WORK REQUIRED:
Output the line containing "Open the @Corinthians handle link" and each line after it through the end of the data, exactly as written, with pictures left out.

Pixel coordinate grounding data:
────────────────────

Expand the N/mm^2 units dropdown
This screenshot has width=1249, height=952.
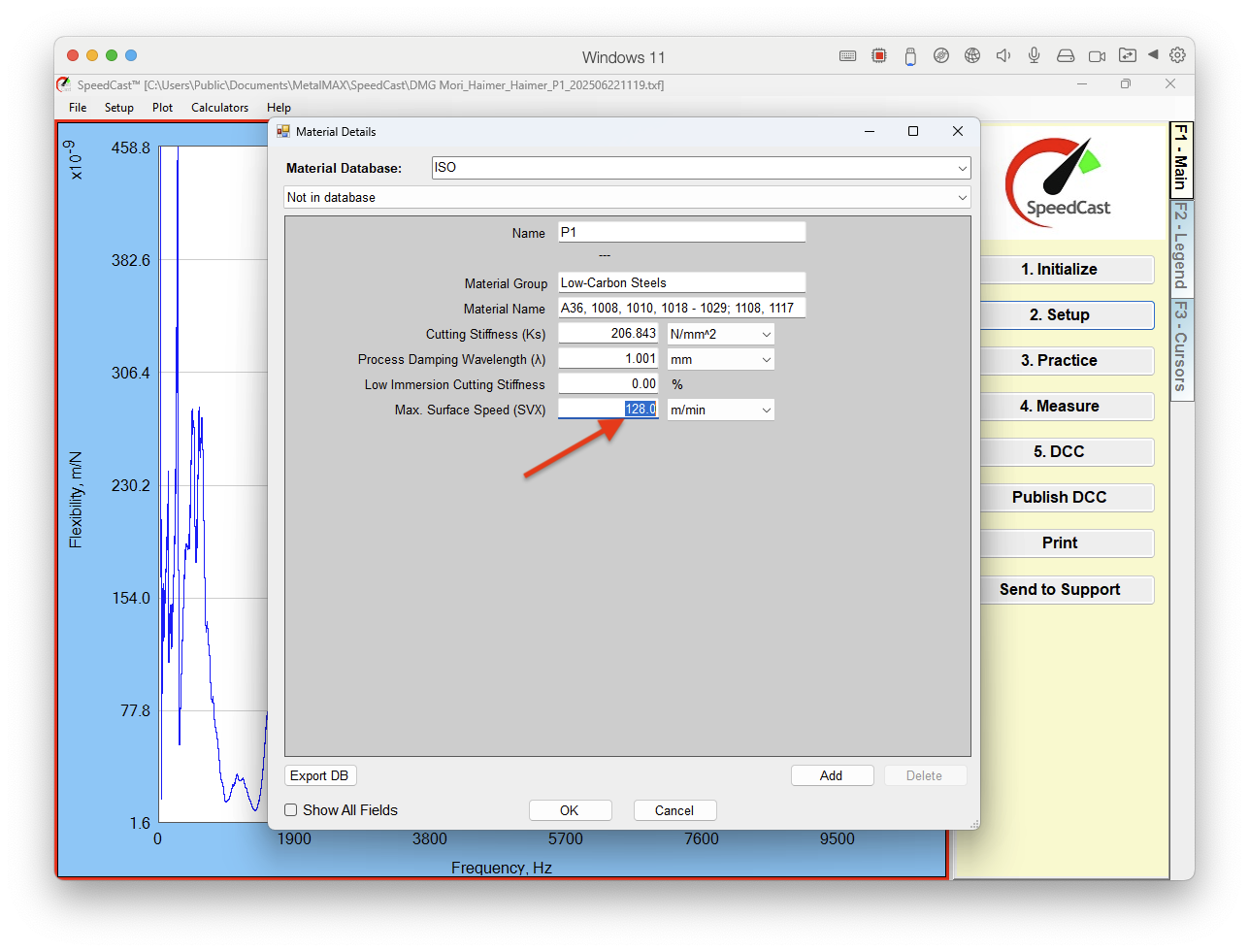[721, 334]
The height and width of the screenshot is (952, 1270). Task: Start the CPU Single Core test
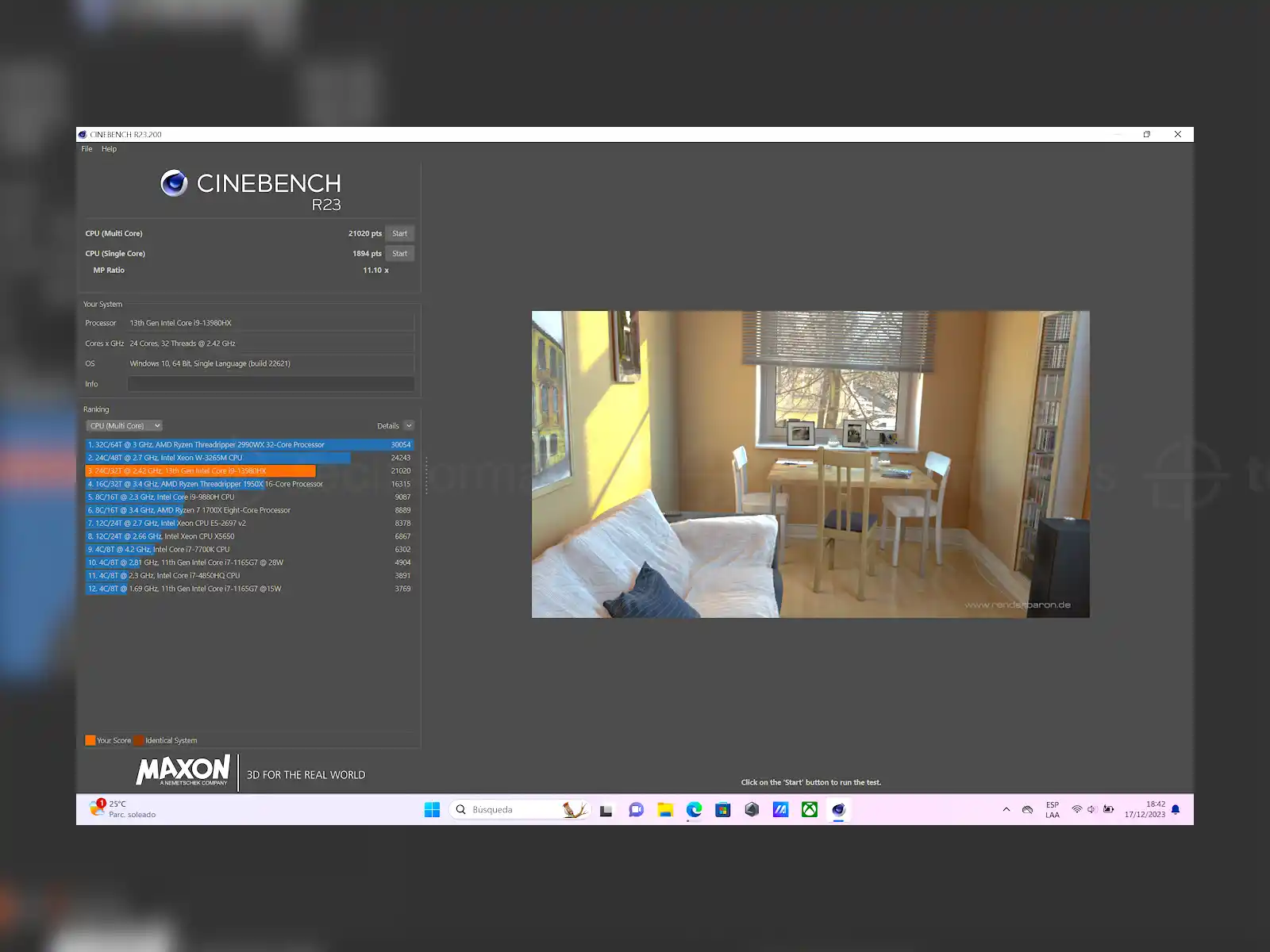coord(399,254)
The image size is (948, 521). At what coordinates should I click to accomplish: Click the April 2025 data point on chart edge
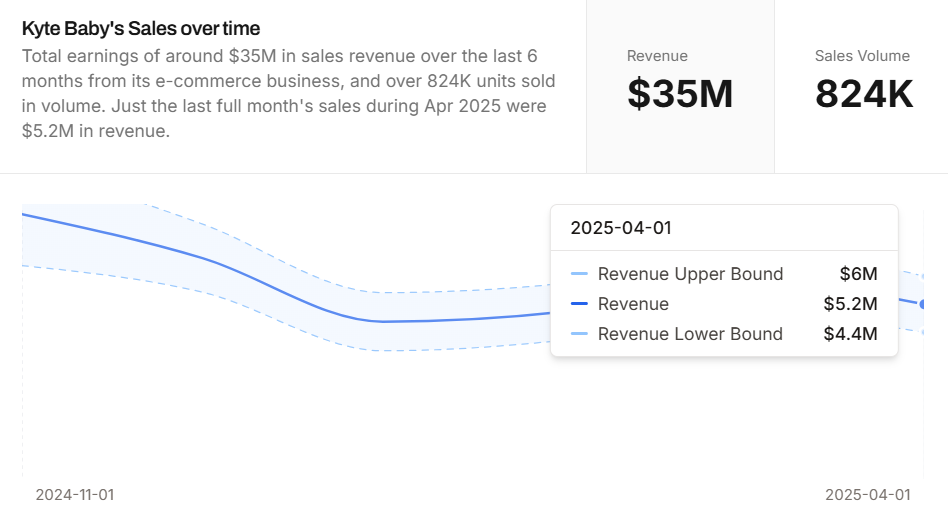point(922,304)
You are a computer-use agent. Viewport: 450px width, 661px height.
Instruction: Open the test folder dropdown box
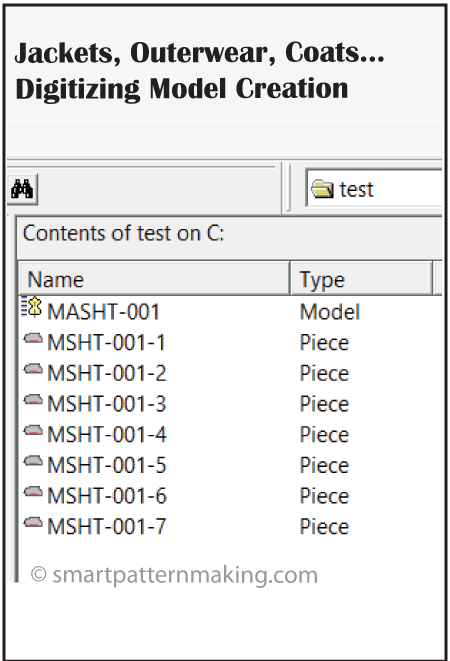[x=374, y=188]
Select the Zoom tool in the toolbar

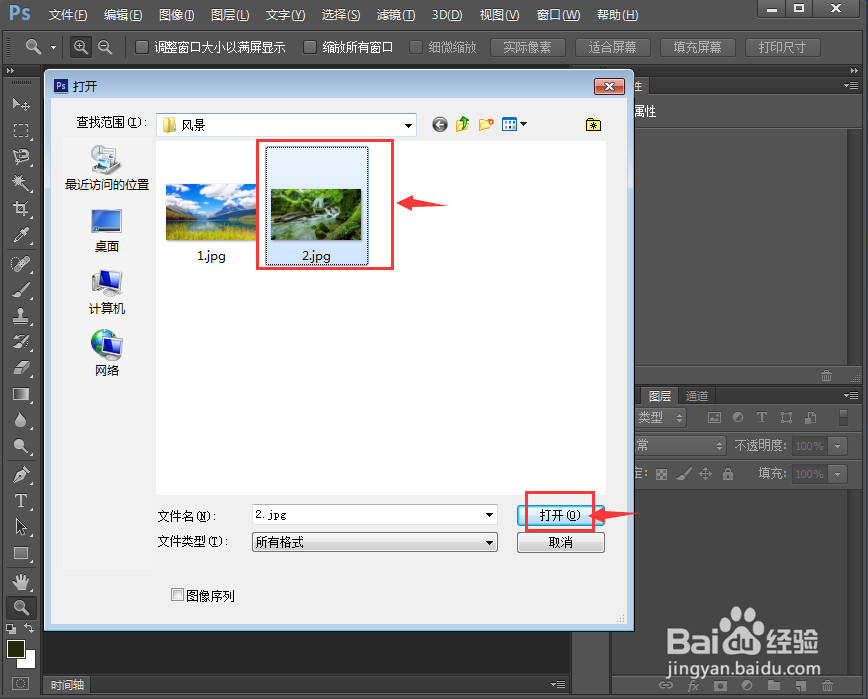click(22, 606)
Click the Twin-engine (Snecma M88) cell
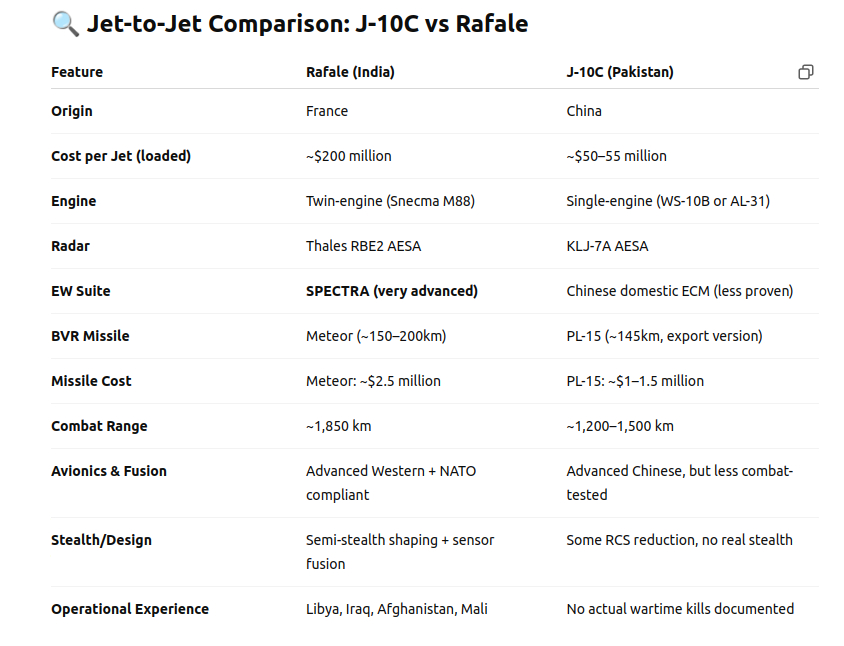Screen dimensions: 844x646 [x=390, y=201]
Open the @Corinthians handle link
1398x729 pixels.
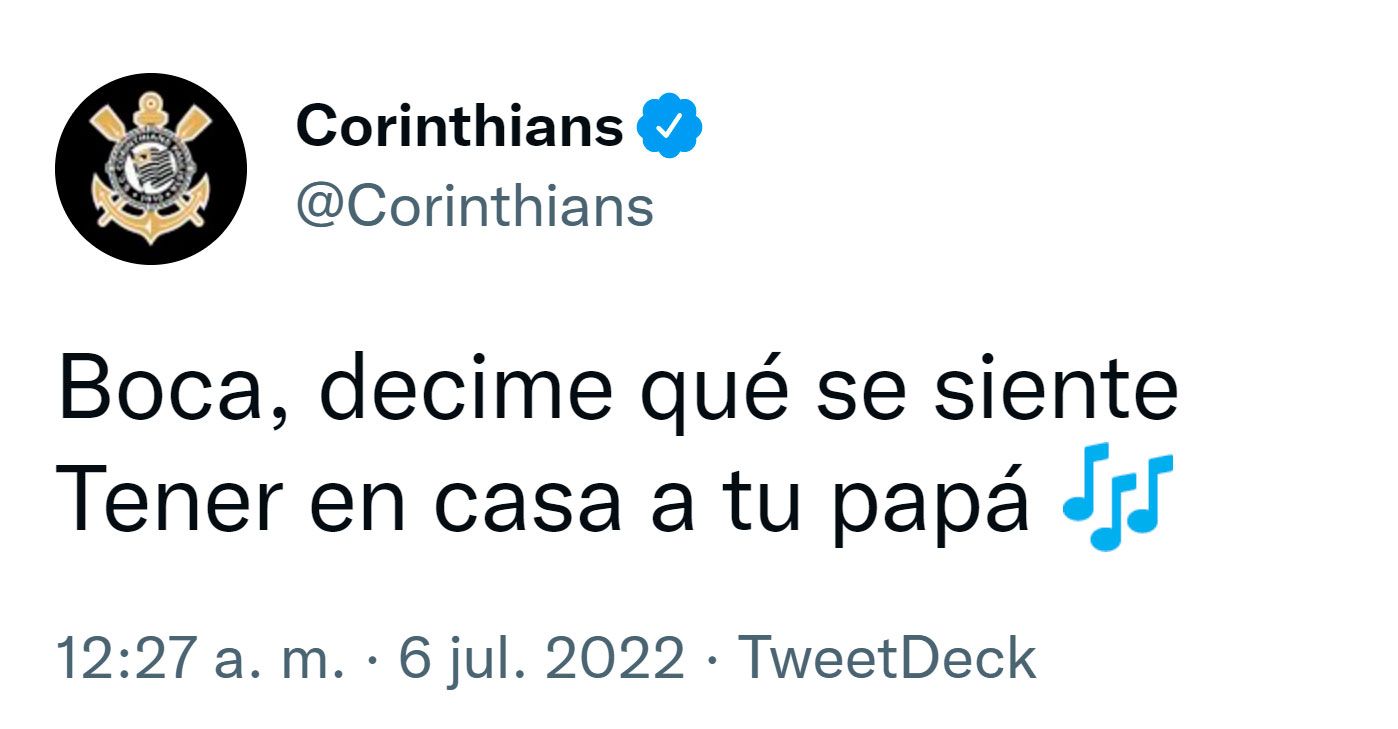point(474,207)
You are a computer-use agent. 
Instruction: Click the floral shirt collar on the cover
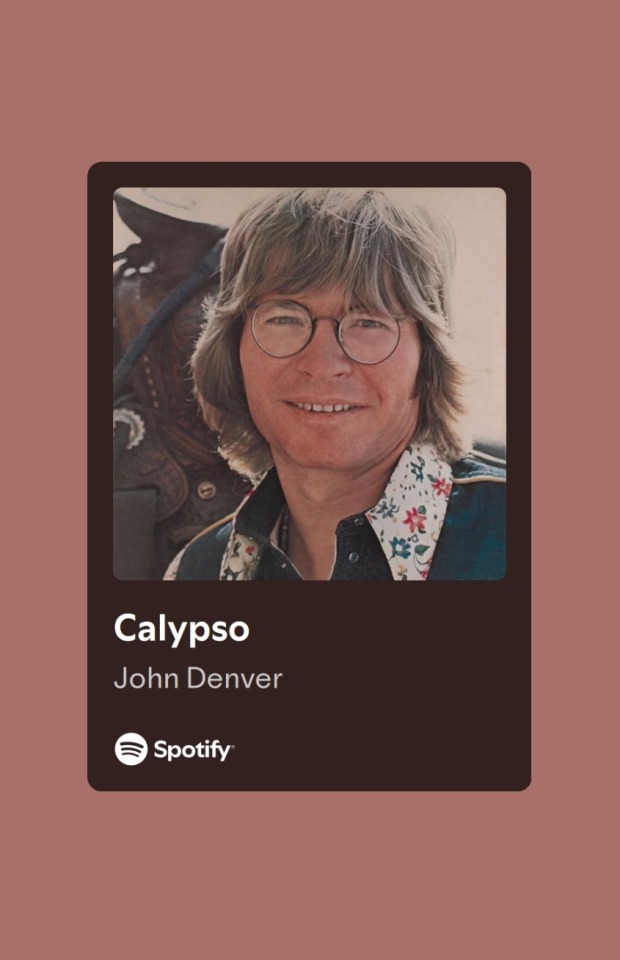(410, 511)
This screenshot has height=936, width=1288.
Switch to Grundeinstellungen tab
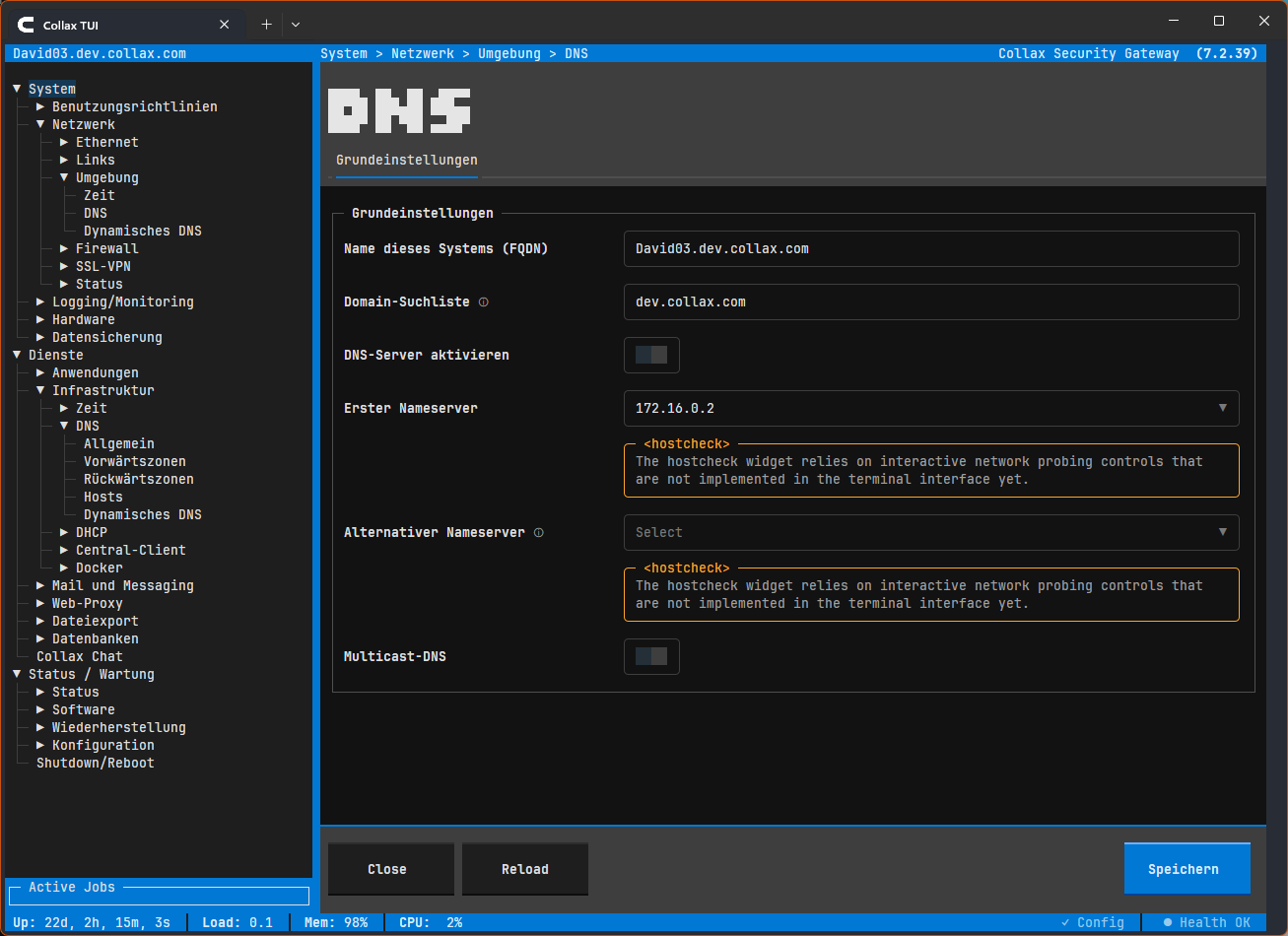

────────────────────

OUTPUT OF THE TASK:
Open the @Corinthians handle link
1398x729 pixels.
point(474,207)
You are a computer-use agent. 
Instruction: Click the floral shirt collar on the cover
(410, 511)
This screenshot has height=936, width=1288.
Switch to Grundeinstellungen tab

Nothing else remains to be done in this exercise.